Three years later, Jones and Temperton would reconnect for Jackson’s Thriller, with the songwriter concocting both the album title and its world-changing title track.

“Originally, when I did my demo, I called it ‘Starlight,’ Quincy said to me, ‘Well, you came up with the title of the last album, see what you can do for this album.’ I said, ‘Great,'” Temperton said of “Thriller” in a BBC Radio 2 interview. “I went back to the hotel, I wrote two or three hundred titles for this song. Then I came up with the title ‘Midnight,’ [Jones] said that’s a little bit more mystery, more where you should be heading … The next morning I woke up and I just said this word.

“Something in my head just said ‘This is the title.’ You could visualize it on top of the Billboard charts. You could see the merchandizing of this one word; it jumped off the page at you. So I knew I had to write it as ‘Thriller,’ and I wrote all the words very quickly, then went to the studio and we did it.”

MichaelJackson:Thriller

Temperton is also credited with infusing “Thriller” with its horror movie overtones.

“When I wrote ‘Thriller,’ I always envisioned this sort of talking section at the end, and didn’t really know what we were gonna do there,” Temperton said. “But one thing I’d thought about was to have somebody, a famous voice in the horror genre, to do this vocal. Quincy’s wife knew Vincent Price, so Quincy said to me, ‘How about if we got Vincent Price?’ And I said that’d be amazing if we can get him.”

In addition to “Thriller,” which revolutionized the music video genre, Temperton also penned “Baby Be Mine” and “The Lady in My Life” for what ultimately became the best-selling album of all time.

Rod Temperton, Quincy Jones, Michael Jackson
Rod Temperton, Quincy Jones, Michael Jackson

Temperton remained a prolific songwriter, penning songs for Karen Carpenter, Aretha Franklin, Herbie Hancock, Donna Summer, the Manhattan Transfer, Jones and McDonald. (McDonald turned Temperton’s “Sweet Freedom” into a Top 10 hit on the Hot 100 and a Golden Globe nominee.) McDonald and James Ingram also sang the Temperton-co-penned “Yah Mo B There.”

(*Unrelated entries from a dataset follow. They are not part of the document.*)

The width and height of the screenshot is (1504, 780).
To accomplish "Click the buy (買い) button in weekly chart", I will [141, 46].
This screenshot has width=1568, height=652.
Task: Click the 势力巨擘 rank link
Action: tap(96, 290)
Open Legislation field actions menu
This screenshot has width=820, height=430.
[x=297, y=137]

In 1989, Temperton, Jones and Lionel Richie’s The Color Purple song “Miss Celie’s Blues (Sister)” was nominated for Best Original Song at the Academy Awards, where it lost to Richie’s White Nights theme “Say You, Say Me.”

“So saddened to hear about the passing of Rod Temperton,” McDonald tells Rolling Stone. “He was a truly kind and generous man with lethal musical aim in the recording studio. His talent made him a giant in my eyes and his compositions will always be among the classic R&B songbook.”